INFORMATION GIVEN
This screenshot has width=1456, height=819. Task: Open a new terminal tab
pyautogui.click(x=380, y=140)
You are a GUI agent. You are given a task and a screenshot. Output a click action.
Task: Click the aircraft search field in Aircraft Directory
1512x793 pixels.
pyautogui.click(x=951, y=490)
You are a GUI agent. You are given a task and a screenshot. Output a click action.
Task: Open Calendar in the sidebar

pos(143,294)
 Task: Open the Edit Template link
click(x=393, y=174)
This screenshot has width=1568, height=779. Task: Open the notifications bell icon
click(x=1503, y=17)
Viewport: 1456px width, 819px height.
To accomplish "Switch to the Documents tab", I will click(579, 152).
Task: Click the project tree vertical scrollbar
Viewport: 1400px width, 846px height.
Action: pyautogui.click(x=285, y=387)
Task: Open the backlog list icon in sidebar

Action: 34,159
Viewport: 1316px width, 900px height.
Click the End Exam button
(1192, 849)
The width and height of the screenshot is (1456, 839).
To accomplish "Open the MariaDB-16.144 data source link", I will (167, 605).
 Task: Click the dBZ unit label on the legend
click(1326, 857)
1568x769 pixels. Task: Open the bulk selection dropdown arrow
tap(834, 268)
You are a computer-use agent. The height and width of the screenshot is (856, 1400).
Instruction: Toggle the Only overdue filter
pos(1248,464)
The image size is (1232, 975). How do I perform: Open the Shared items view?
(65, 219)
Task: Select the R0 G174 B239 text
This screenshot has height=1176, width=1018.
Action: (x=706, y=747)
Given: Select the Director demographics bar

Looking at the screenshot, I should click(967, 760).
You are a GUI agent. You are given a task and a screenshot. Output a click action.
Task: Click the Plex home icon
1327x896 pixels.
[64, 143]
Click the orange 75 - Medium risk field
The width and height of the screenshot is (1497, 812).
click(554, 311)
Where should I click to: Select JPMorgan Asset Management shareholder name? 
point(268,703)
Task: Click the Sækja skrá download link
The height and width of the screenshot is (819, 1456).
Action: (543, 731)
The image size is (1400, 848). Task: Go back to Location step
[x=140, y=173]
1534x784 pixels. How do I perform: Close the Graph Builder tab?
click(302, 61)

TASK DIRECTIONS
Filter the listing so that only lines holding the word "field" remain, and copy those lines.

COMPLETED TASK
Task: Click the aircraft search field in Aircraft Directory
Click the orange 75 - Medium risk field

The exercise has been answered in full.